Jesus does not greet the news that Jairus’s daughter is gravely ill by speaking to the crowds gathered around him about the terrible level of infant mortality under Pontius Pilate’s administration. He does not respond to the outcast woman who comes to him seeking healing by posting a long diatribe on Facebook about the unjust notions of clean and unclean people for all his friends to like and share.

When Jesus hears that there are people suffering, when his help is sought, he moves immediately in the direction of the need. He does not seek to persuade by arguing, but by doing. His actions offer all the testimony necessary against the tragedy of ill children and the cruelty of outcasting.

This is often not our first instinct. We love the prophetic ministry. We love proclaiming justice and denouncing injustice. It suits us. After all, we are Episcopalians. It’s in our DNA to think that we speak truth to power, because for so much of our history we were so close to power.

But that has changed. And now perhaps the focus of our communities needs to be less on the prophetic and more on the practical dimensions of ministry. The grunt work of ministry. The doing part, not so much the declaring part. There is plenty enough declaring going on. There is far too little Christian action.

Now, of course, there are great injustices present behind the specifics of the stories we hear today about Jesus’s world. There are great injustices in the world around us today. We can be forgiven for being bewildered and exhausted about the furious pace with which bad news is thrown at us these days. It almost feels as though the small problems around us reflect larger problems ,and those reflect even larger problems, and those reflect something like existential challenges to some of the fundamental belief systems and virtues that make us a society.

We can be paralyzed by all of this. But that is not the model aaaaChrisitian communities have in Jesus. The lesson of the stories we have this morning is the discipline of focusing on the problem right in front of you—the issue that is presenting itself first on the list. Even when we are focused on what seems like an immediate problem, something else, something even more pressing, can come up and demand our attention. The lesson before us today is: First things first. Don’t begin with the biggest problem you can see. Deal with the problem right in front of you, and then move on.

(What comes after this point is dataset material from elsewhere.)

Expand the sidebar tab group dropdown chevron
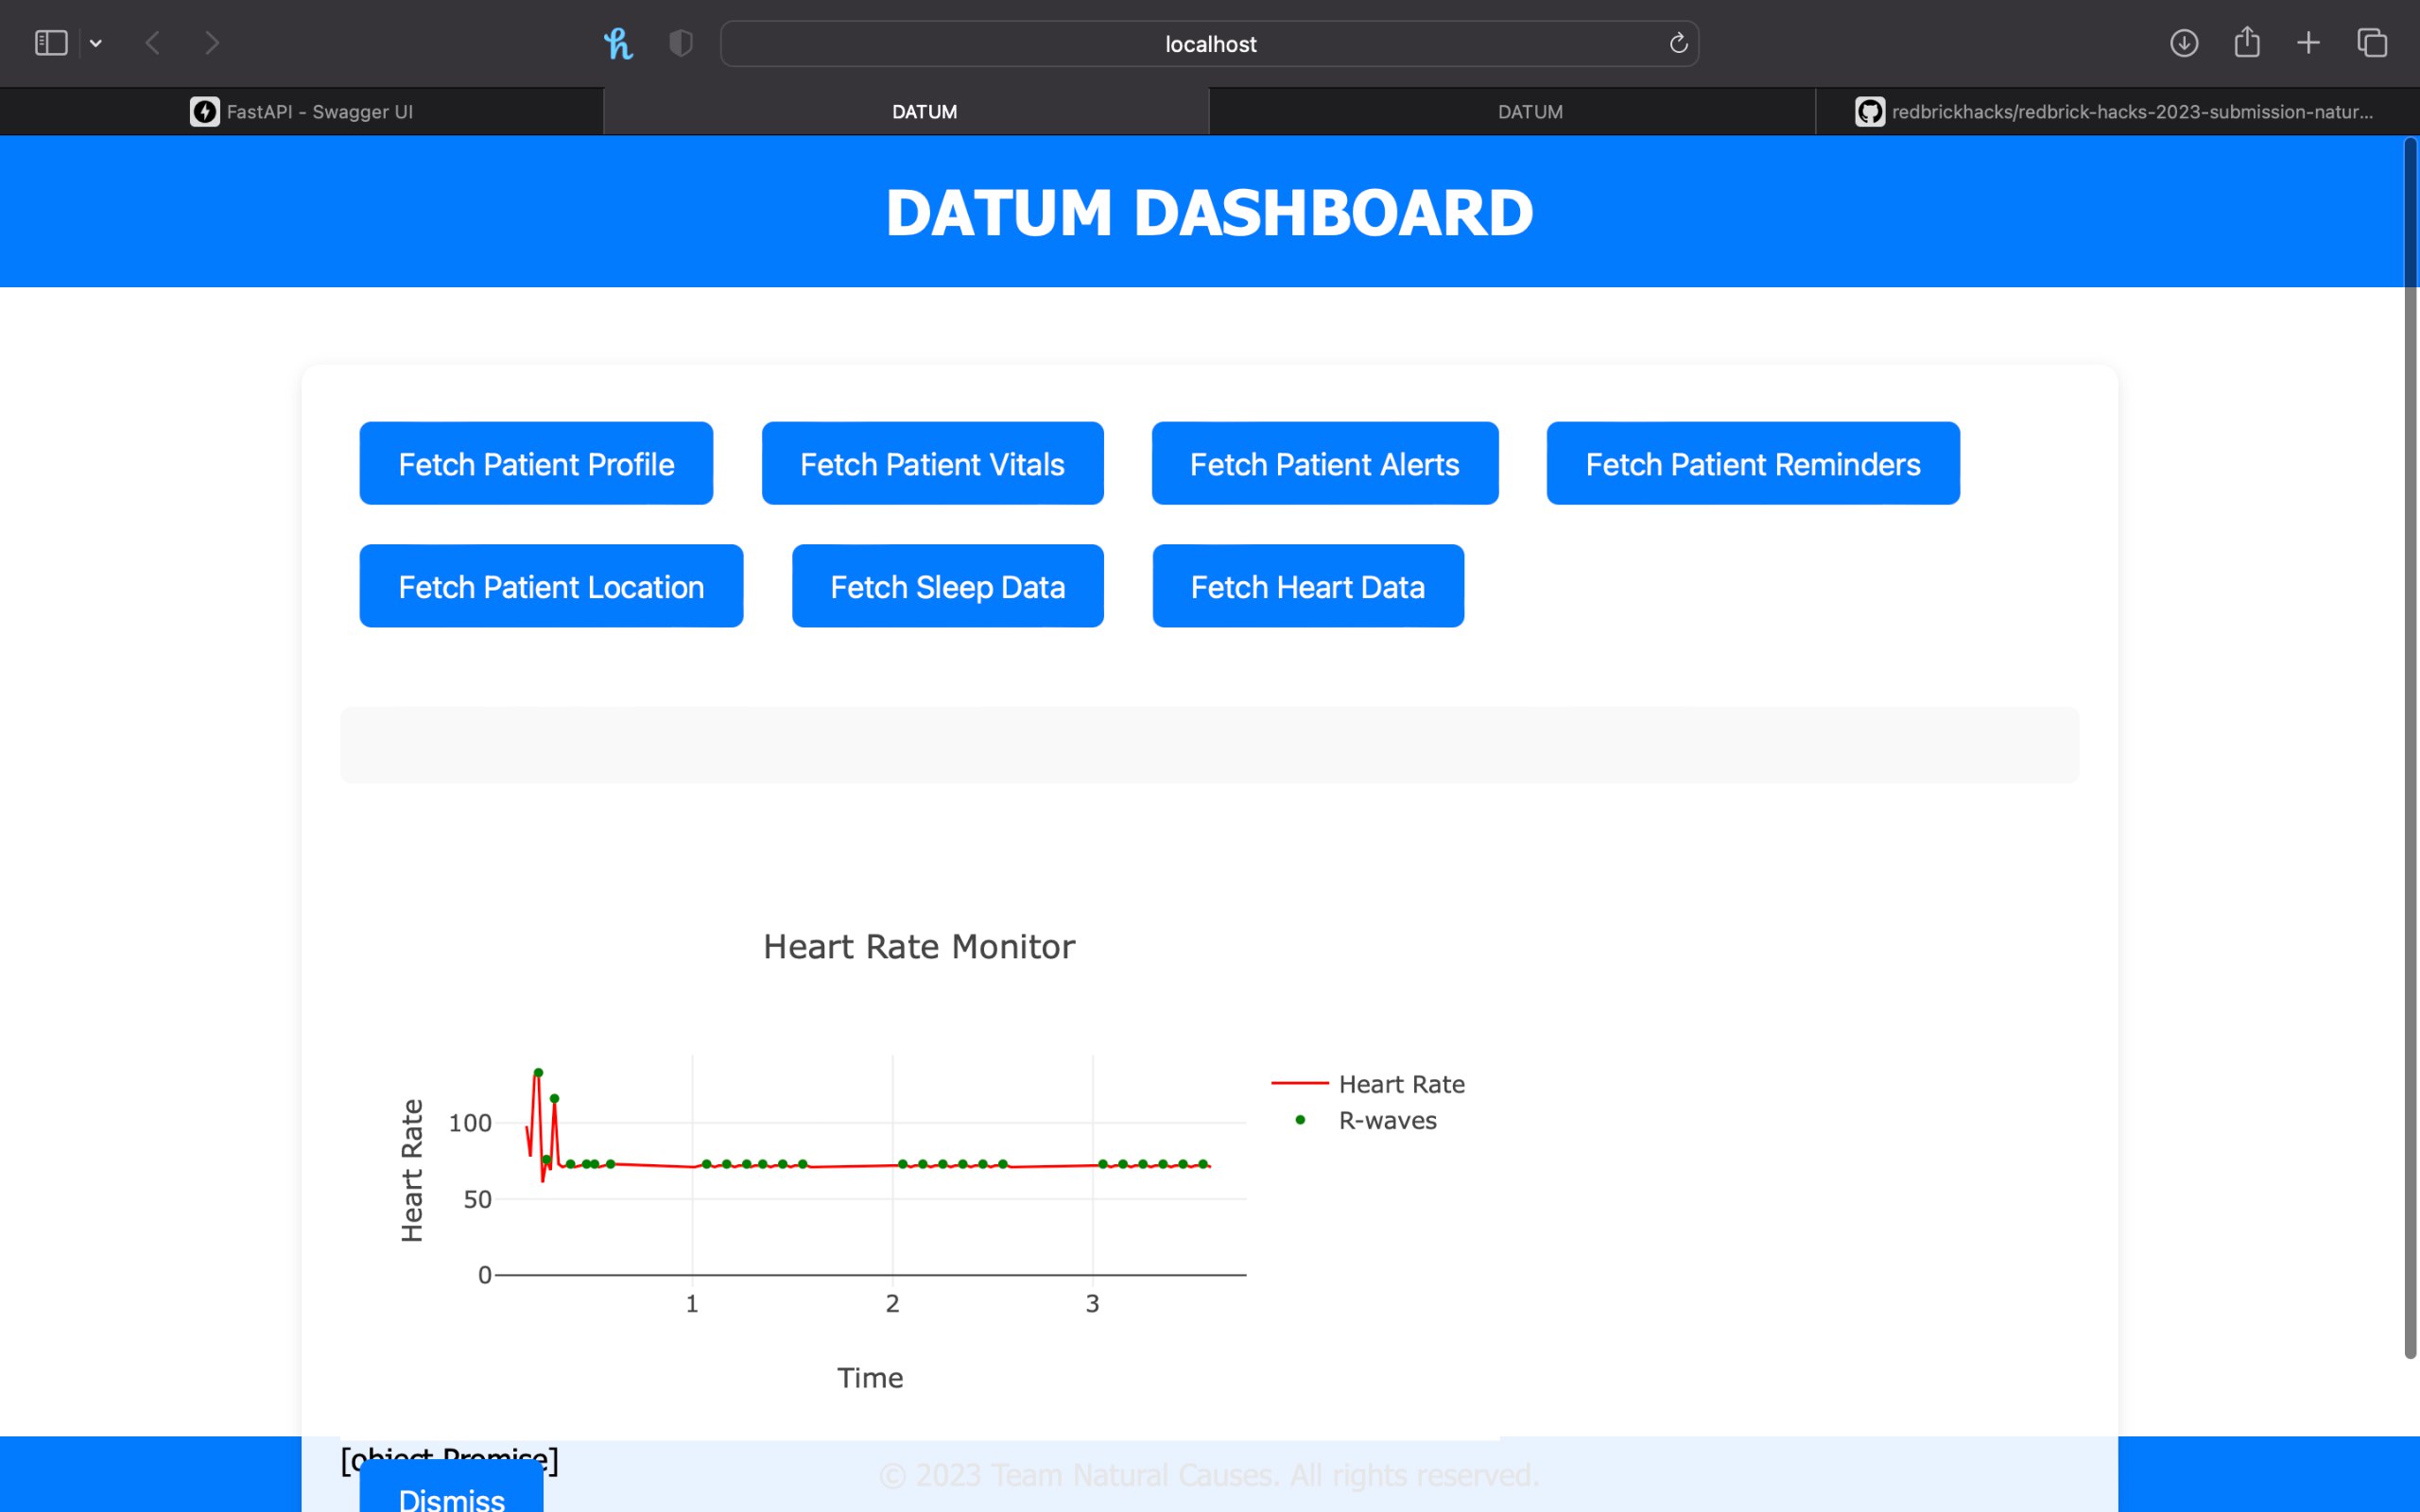(96, 43)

There are a lot of problems we could talk about. We could talk about what feels like a moral crisis in our national life, or the decline of interest in religious institutions and traditions, or the challenges we face having too much space and too few people in our parishes.

But those are not the problems right in front of us. Instead we have real problems right here: feeding hungry people here in Newton, or making sure kids at risk don’t slip too far behind during the summer. If we deal with those things, the larger problems will at least tend to get smaller.

Here’s the last point. Right after these stories unfold, right after Jesus manages to heal both the poor woman and the rich man’s daughter, right after Jesus manages to deliver miracles on demand, .he will go home to find that absolutely no one is impressed.

He doesn’t gain more disciples. He doesn’t get a New Yorker profile or an interview on CNN. He doesn’t get invited to do a TED talk or gain a bunch of Twitter followers.

In fact the text next week will remind us that back in Nazareth, Jesus seemed to be, just, you know, Jesus.

But let’s not get ahead of ourselves. For now, it’s enough to put a reminder in front of us that being the communities we are called to be doesn’t necessarily mean being heralded, or welcomed, or thanked, or even joined, when we’ve done the things we’re supposed to do. What we do, how we act in the world, we do not for the attention it might bring us—a radical idea in this media-driven world—but because it is what Jesus does.

Preaching with our actions, putting first things first, persevering no matter what—these are the qualities that should characterize our communities. Those are the things that the people among whom God has planted us need us to do. And the good news is, we do these things well among ourselves, in the work our parishes do. So this summer let’s encourage each other in the doing of it. Amen.